Thomas G. Pinter, Lutherville
Use paper ballots if lines get long
In November, many Maryland voters will once again experience extremely long waits on Election Day ("Predicting long delays at polls, group urges paper ballots in Nov.," July 24).
This happens because voters don't appear at the polls evenly throughout the day. Many people are able to vote only before or after work, so urban precincts often have long lines in the early morning and, especially, in the evening.
The result: Across the state, thousands of people will be denied their right to vote because of the long waits they face. This situation is made worse because every voter in Maryland, except the absentee voters, must use a touch-screen voting machine.
Because they are so expensive, there are only a limited number of voting machines - typically 10 to 12 for each precinct. With 10 machines typically able to serve only about 60 voters an hour, just put 60 voters on line and you've got a one-hour line.
The solution: Whenever the number of people waiting to vote causes the wait-time to exceed 30 minutes, use the emergency paper ballots with which every precinct is already supplied.
These are the same ballots that thousand of voters currently use for absentee voting.

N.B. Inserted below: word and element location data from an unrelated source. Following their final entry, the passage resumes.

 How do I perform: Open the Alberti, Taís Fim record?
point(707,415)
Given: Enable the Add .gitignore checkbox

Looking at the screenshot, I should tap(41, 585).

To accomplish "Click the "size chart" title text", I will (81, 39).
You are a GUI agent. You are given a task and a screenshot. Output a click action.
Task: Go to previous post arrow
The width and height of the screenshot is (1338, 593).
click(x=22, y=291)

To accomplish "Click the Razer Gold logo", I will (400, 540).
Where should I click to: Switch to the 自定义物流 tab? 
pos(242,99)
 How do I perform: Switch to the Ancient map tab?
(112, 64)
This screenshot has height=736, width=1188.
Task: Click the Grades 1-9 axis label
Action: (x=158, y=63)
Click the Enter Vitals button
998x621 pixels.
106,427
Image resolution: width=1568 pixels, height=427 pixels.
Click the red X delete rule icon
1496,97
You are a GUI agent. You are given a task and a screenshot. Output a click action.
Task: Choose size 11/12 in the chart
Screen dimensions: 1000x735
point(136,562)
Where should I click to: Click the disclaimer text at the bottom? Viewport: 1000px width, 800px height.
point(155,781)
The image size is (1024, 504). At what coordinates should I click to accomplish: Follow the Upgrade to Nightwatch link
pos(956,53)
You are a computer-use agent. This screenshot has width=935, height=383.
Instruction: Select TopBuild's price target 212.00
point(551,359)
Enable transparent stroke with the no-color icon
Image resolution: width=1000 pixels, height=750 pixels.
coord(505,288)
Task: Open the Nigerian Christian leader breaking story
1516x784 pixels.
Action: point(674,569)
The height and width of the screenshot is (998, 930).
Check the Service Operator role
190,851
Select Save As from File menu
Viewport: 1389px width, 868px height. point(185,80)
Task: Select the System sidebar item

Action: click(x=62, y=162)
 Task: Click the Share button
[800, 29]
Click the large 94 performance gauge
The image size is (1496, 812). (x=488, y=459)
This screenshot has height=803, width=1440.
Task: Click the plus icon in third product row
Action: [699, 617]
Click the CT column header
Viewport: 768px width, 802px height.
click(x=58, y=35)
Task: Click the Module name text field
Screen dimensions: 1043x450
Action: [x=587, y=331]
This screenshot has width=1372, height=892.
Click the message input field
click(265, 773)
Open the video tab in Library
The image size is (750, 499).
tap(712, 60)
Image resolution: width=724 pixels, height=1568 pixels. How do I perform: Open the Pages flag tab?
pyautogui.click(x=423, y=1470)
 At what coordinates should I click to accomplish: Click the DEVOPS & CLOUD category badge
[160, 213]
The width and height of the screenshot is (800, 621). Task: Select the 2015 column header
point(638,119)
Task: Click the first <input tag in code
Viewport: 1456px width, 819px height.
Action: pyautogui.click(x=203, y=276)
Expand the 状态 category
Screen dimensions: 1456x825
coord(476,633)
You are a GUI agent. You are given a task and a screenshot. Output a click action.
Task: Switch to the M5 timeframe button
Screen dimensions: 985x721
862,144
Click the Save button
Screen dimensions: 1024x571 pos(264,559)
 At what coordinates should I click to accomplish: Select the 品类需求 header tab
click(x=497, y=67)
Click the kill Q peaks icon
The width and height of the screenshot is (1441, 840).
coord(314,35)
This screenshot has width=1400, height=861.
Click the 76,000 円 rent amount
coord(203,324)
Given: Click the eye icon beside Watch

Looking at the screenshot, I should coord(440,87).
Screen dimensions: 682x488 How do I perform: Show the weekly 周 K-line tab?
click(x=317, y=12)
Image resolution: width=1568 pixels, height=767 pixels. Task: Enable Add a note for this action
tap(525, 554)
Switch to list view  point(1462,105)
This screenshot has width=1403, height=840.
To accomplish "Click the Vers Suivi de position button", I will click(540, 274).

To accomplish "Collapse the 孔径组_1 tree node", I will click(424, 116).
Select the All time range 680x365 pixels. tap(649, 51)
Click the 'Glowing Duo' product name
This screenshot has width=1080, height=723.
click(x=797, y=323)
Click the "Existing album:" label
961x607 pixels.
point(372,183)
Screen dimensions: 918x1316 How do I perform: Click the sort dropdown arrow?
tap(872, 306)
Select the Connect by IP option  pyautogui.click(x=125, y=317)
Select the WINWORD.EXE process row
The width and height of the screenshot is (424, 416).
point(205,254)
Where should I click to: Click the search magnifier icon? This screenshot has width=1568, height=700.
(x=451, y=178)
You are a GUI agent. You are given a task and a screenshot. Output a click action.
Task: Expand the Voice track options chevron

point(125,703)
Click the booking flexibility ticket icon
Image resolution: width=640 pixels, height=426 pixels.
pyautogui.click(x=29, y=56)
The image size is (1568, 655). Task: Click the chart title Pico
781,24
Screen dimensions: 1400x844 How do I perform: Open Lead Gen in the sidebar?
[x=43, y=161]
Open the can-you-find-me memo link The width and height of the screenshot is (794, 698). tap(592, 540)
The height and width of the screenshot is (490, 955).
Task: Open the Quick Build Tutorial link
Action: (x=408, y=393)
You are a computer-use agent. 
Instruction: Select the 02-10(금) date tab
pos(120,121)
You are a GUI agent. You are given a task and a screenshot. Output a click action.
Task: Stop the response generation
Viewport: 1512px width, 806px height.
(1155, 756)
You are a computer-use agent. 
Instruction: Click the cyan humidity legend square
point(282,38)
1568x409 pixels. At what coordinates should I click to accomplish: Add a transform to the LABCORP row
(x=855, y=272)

If machine failure justifies using paper ballots - as it currently does - then long lines that disenfranchise voters should also justify using those ballots.
Michael Berla, Columbia
Smaller arena is a better fit
Before we go diving into building a huge facility downtown, let's think rationally ("Planners see arena reviving west side," July 26). In the current economic climate, a small arena would best suit the needs of the city.
Let's be realistic: This city does not currently have the fan base or financial ability to support pro indoor franchises such as the NBA or NHL.
So let's build a small arena now, and if an NBA or NHL franchise finds Baltimore an attractive market in 10 or 15 years when the city may have a more viable shot at supporting such a team, then construct a larger arena.
Baltimore will not obtain a new professional team just because we have a professional-style venue. For proof of this, just look at Tampa Bay's experience with Tropicana Field.
After Tampa built the stadium in the late 1980s, it sat underutilized for nearly 10 years. By the time the Devil Rays started calling the Trop their home, the stadium was essentially obsolete.
Since then, about $100 million worth of renovations have been made in an ongoing attempt to modernize the facility (the original building cost about $145 million). And after all of that, the Rays are now trying to get a new $450 million facility.
Certainly, Baltimore and Tampa's situations are not exactly parallel. But the underlying themes remain the same: If you build it, they won't necessarily come.
A new arena will cost a lot of money, and we ought to be smart about how that money is spent.